Some more thoughts on all of this:
1) Steve's initial assumption that the majority of data traffic from wireless devices will be in the home/office is at the mercy of future application developers, and to a lesser degree device innovators. For example in the past few months, we have seen the emergence of "augmented reality" (a sort of head-up display) using phone camera, screen & browser to overlay data on "the real world". If this gains adoption, it could massively drive outdoor mobile data traffic. Background download/cacheing of video files could do the same, and so forth, as could real-time "black-box" telemetry from vehicles.
2) It's an open question whether a mobile operator would want to offload *all* data from a particular application onto local IP breakout via femto/WiFi, and whether that was controlled in the network, in device hardware or in the specific user application. For regulatory reasons & to collect valuable subscriber information, a hybrid approach might be desirable. So, an operator might want the *metadata* that I'm about to download a 2GB movie from Netflix, its title, age-suitability etc. So that (small) data volume has high value and should be captured in its data centre somehow. But the bulk of the media traffic might be safely offloaded - although potentially the operator might want to do its own advert-insertion, which offload could make problematic. There may well be offload vs. business-model compromises to be made.
3) I am currently investigating whether fixed/cable operators might be able to offer "managed intelligent offload" services to their mobile SP counterparts.
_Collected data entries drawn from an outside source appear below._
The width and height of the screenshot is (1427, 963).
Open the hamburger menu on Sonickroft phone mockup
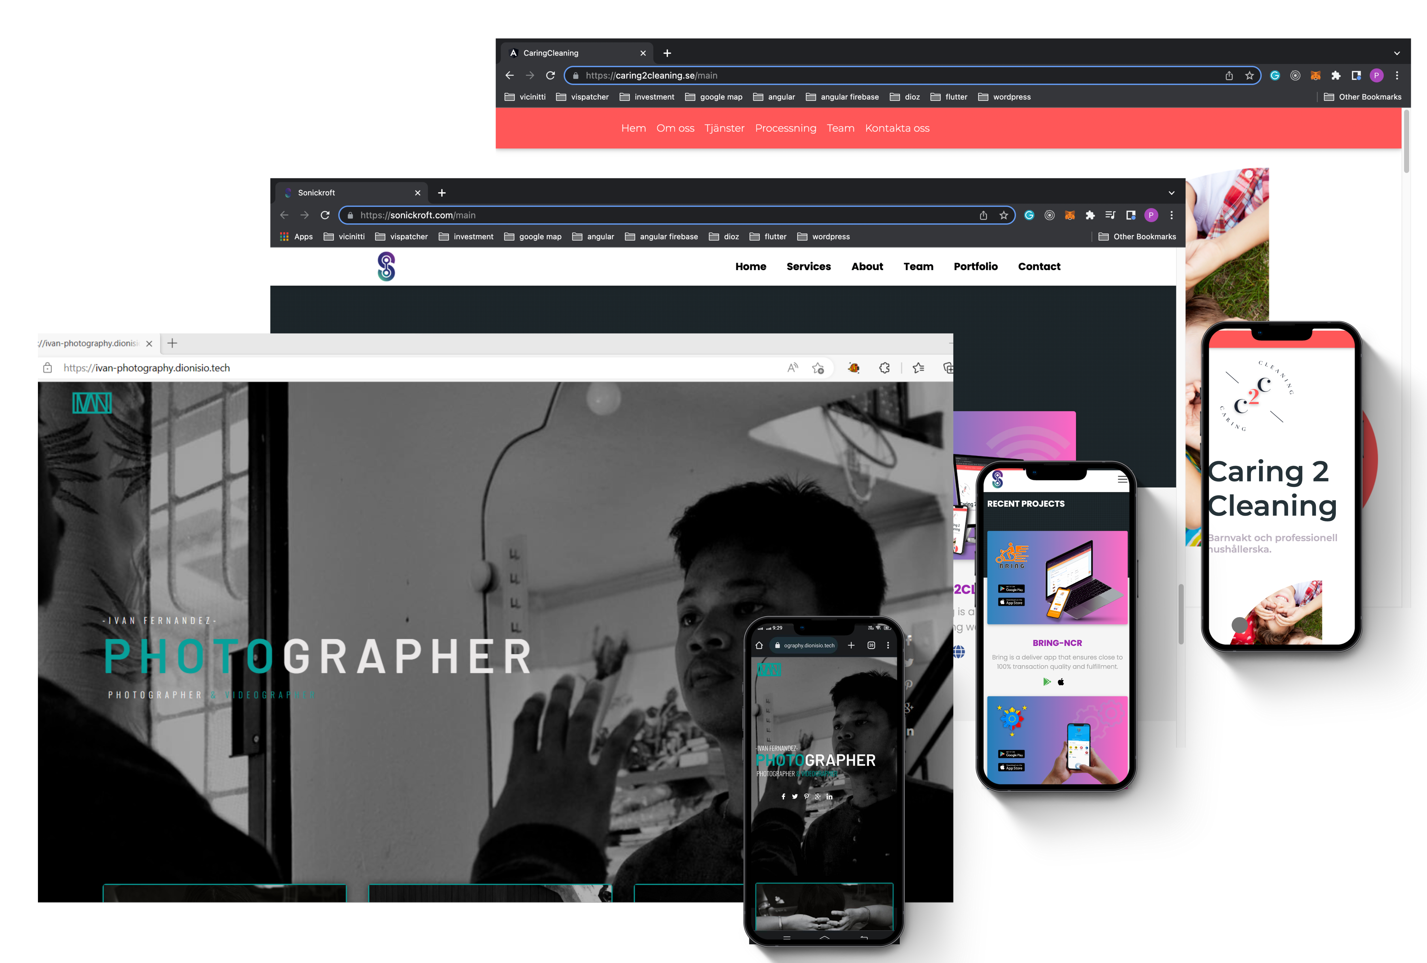(x=1122, y=479)
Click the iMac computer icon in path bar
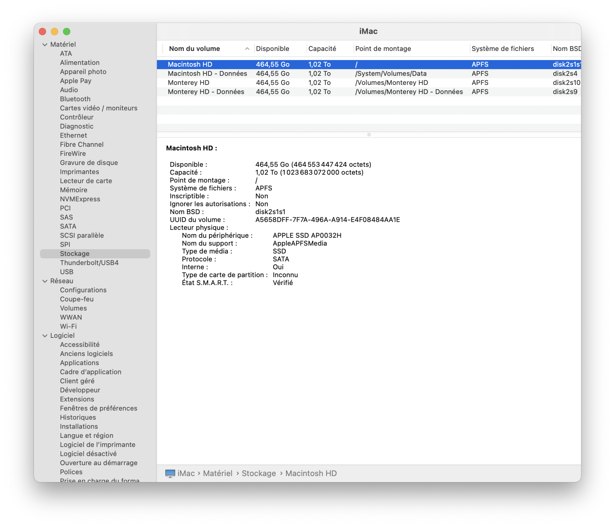The height and width of the screenshot is (527, 615). [170, 473]
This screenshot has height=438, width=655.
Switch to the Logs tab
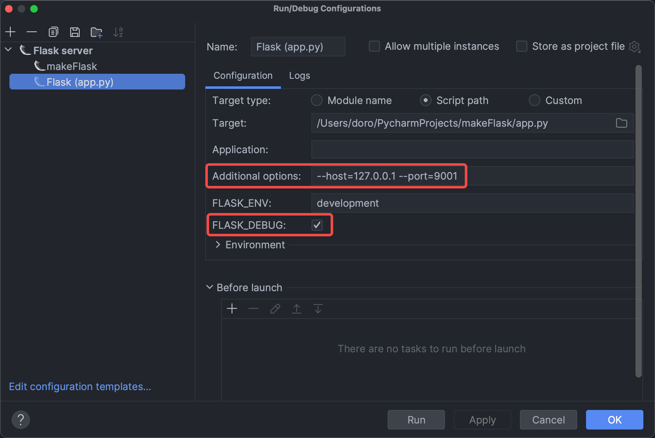click(x=299, y=76)
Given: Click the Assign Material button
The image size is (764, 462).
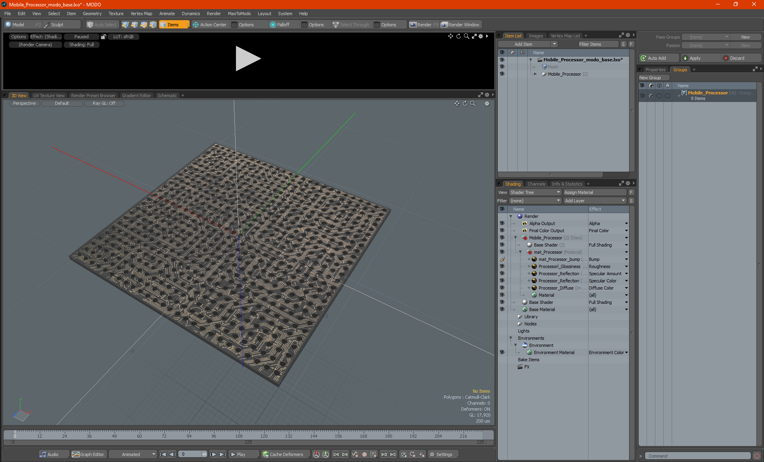Looking at the screenshot, I should (x=594, y=192).
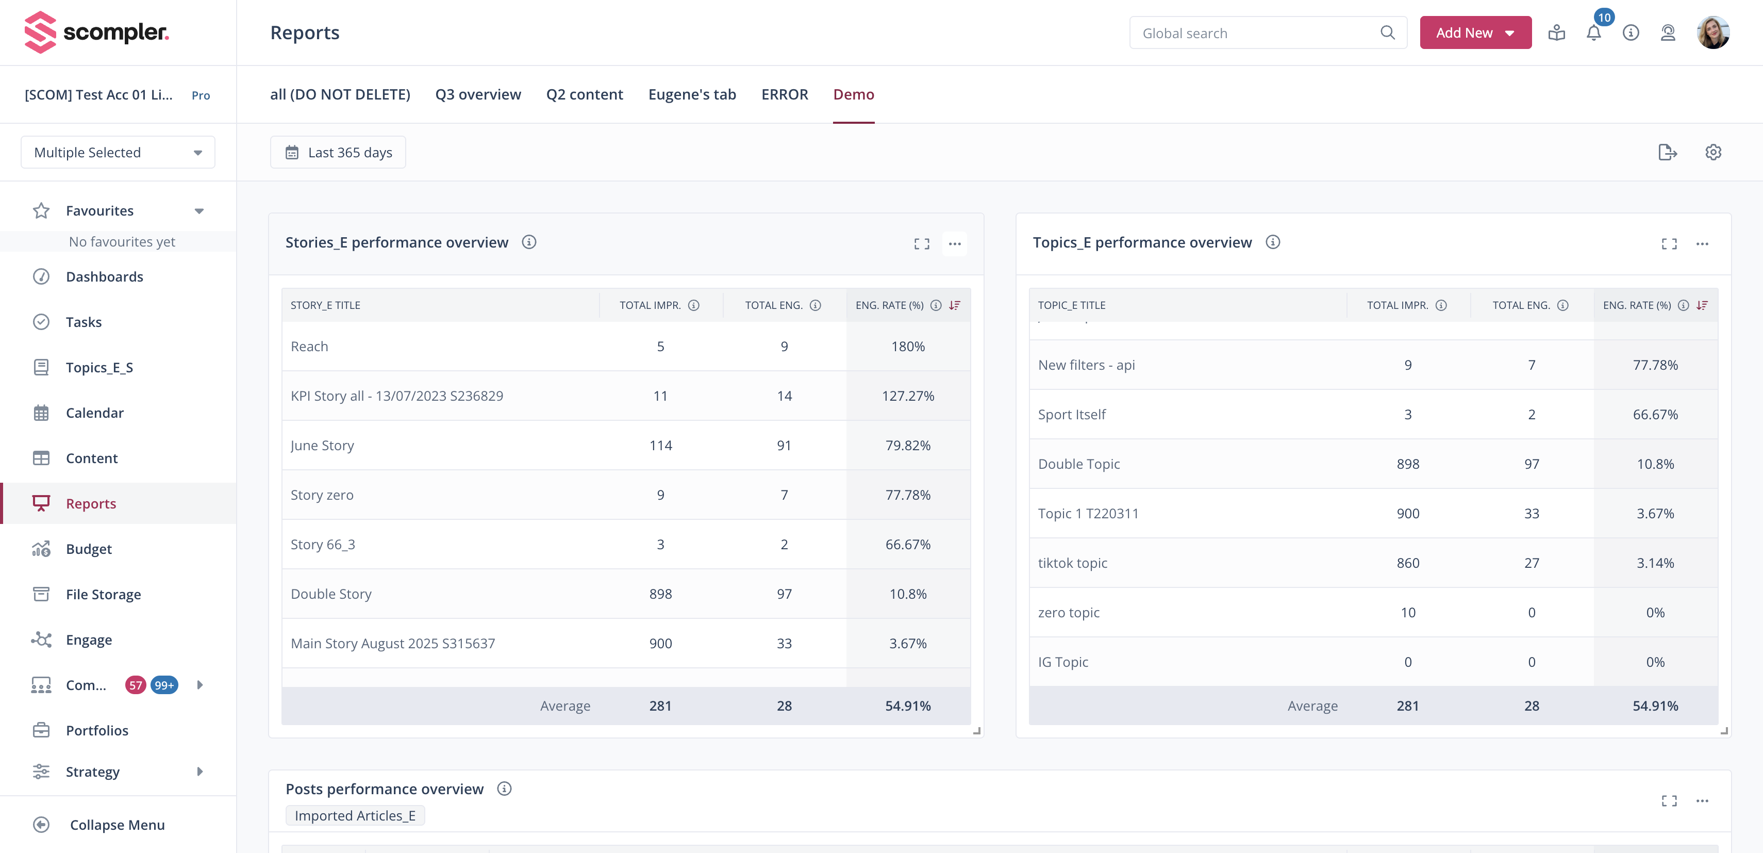1763x853 pixels.
Task: Expand Stories_E widget to fullscreen
Action: coord(921,243)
While some operators like Orange or AT&T clearly have their own DSL customers, the majority of households will not be quad-play/single-MNO, so there will often be a patchwork of ISPs or fixed-line providers involved in femto/WiFi management. There is a portfolio of possible offload service I can think of, from prioritisation/optimisation, through to device management, metadata capture, lawful intercept "by proxy", connectivity to CDNs or other networks, multi-MNO national roaming etc.I can see both femto-centric and WiFi-centric options here.
I'd love to talk to anyone with views on the practicality and commercials of managed offload as a new business model.
4) Some people in the cellular / femto community seem to view femtos as a substitute for WiFi for in-home wireless access. Personally I disagree, but equally I do not believe WiFi penetration will become ubiquitous in mobile phones - I see a ceiling of maybe 30% globally, or perhaps 50% in North America & parts of Europe.
5) It's entirely unclear how any of this might work for the 70%+ of the world's mobile users who use prepaid services rather than monthly subscriptions.
6) There's a range of national-specific things that may impact the WiFi/femto balance for offload, such as existing prevalence & use of WiFi, laws on net neutrality (eg can the DSL company block traffic destined for femto gateways), whether handsets tend to be operator-provided or open-market (affects software pre-load & configuration) and 100 others.
7) In some early femto rollouts (eg Vodafone HSPA), the real bottleneck is upstream DSL/cable bandwidth.